→ EXERCISE OBJECTIVE
The lines to copy from the data below are those that hold the string "agent".

=-=-=

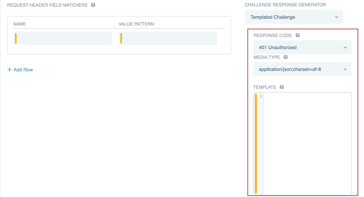
Task: Focus the Value Pattern input field
Action: point(169,38)
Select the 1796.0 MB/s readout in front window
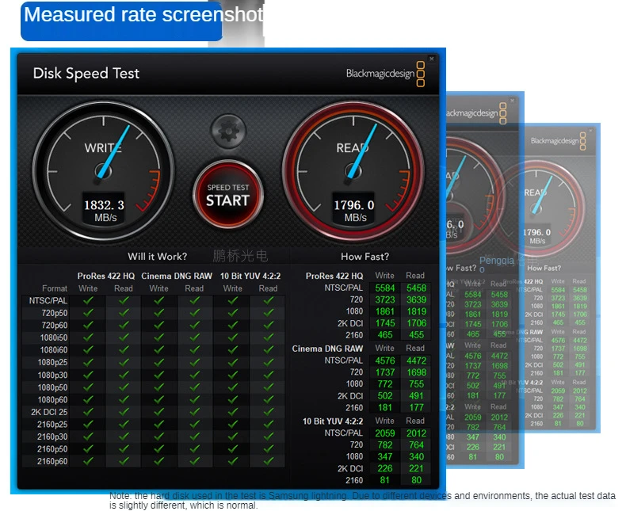The image size is (626, 511). (353, 209)
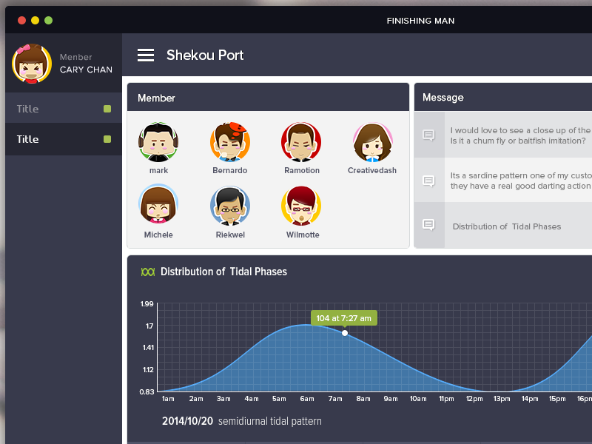
Task: Open the message about chum fly imitation
Action: point(519,135)
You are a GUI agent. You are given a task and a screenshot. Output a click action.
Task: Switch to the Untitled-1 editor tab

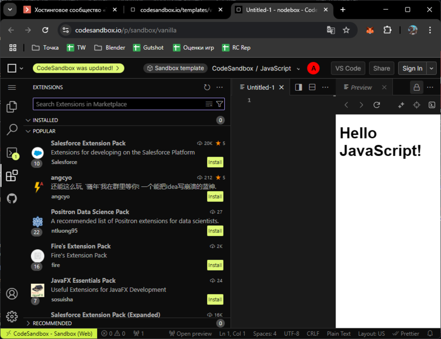260,88
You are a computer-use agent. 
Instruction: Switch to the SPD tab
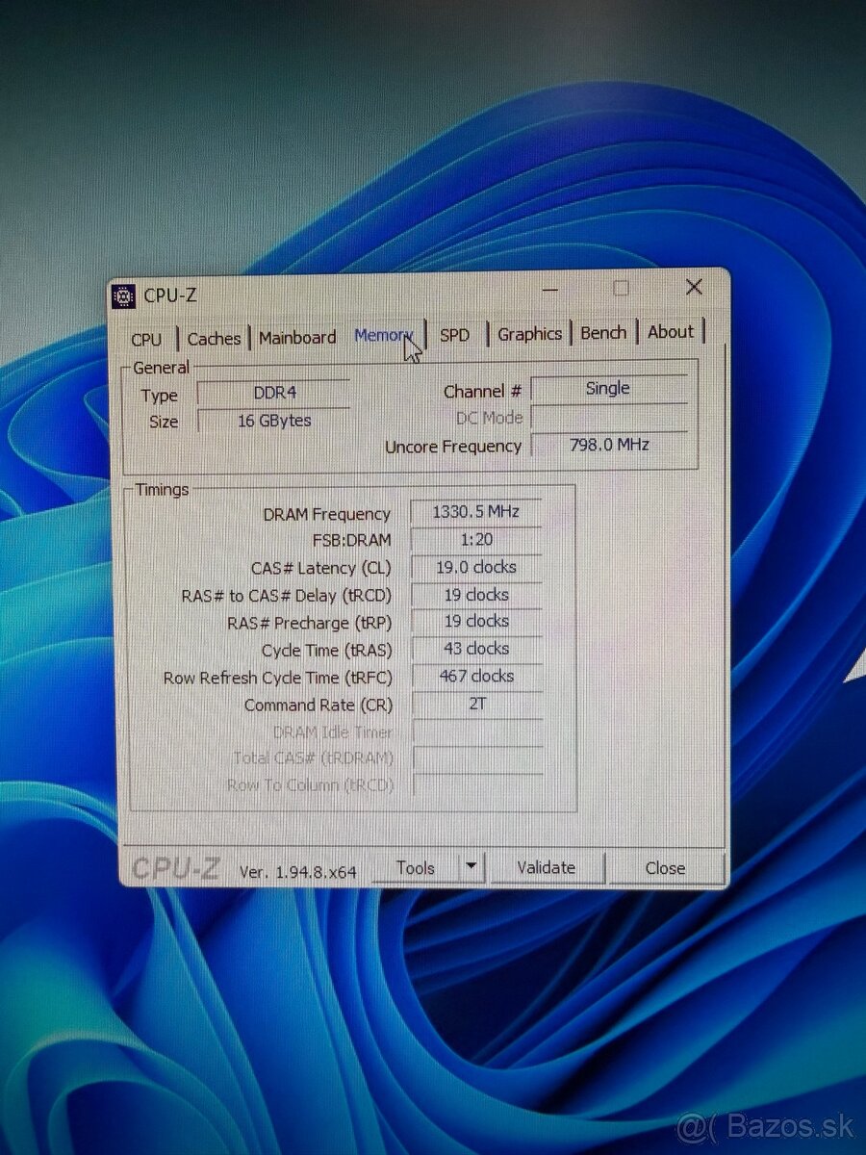tap(453, 336)
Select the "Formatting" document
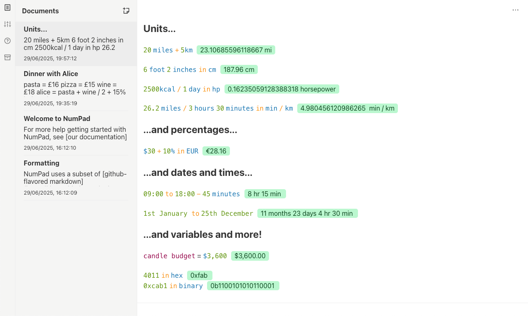528x316 pixels. coord(76,178)
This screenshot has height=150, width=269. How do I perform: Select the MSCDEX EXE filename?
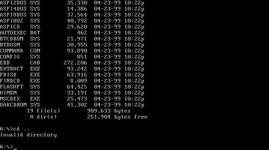[x=20, y=99]
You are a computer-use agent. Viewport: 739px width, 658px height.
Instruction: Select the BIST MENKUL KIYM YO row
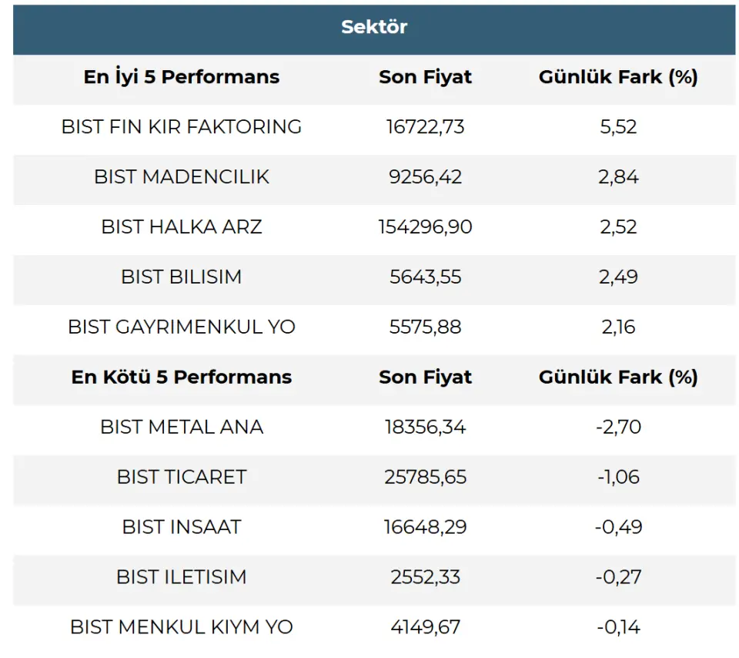pos(182,627)
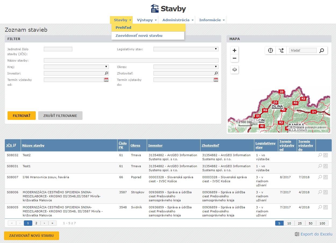Click the FILTROVAŤ button

22,116
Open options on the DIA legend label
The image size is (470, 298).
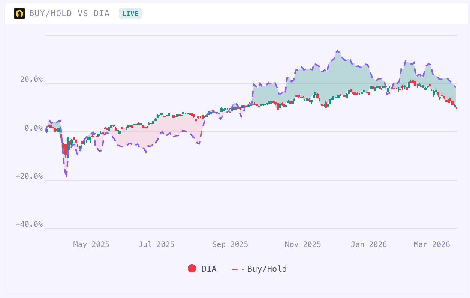[x=209, y=269]
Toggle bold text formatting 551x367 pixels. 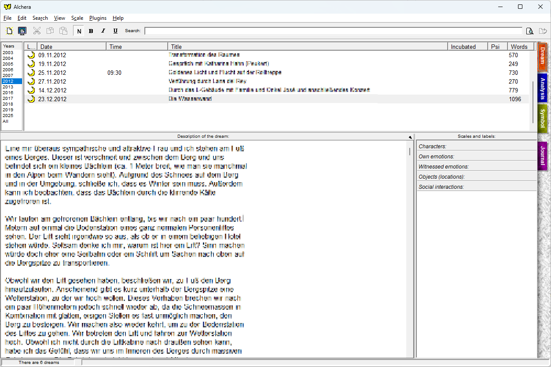tap(91, 31)
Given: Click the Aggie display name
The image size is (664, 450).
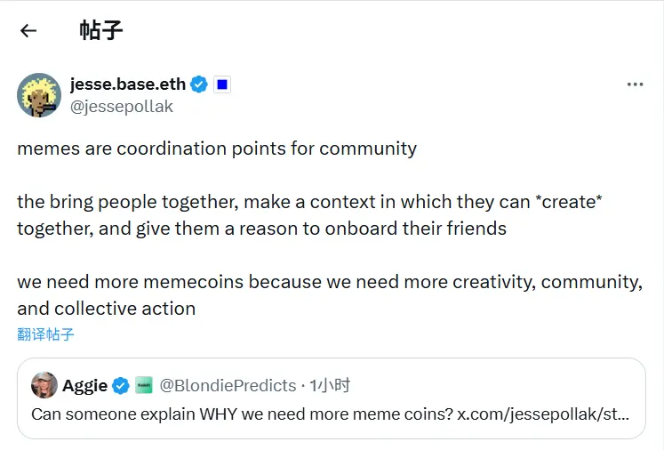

=-=-=

→ RESPONSE BELOW
You are a GUI agent. You are given a task and a screenshot. Output a click action.
You are a computer-use agent. 
You are a computer-use agent. Viewport: 739px width, 658px height.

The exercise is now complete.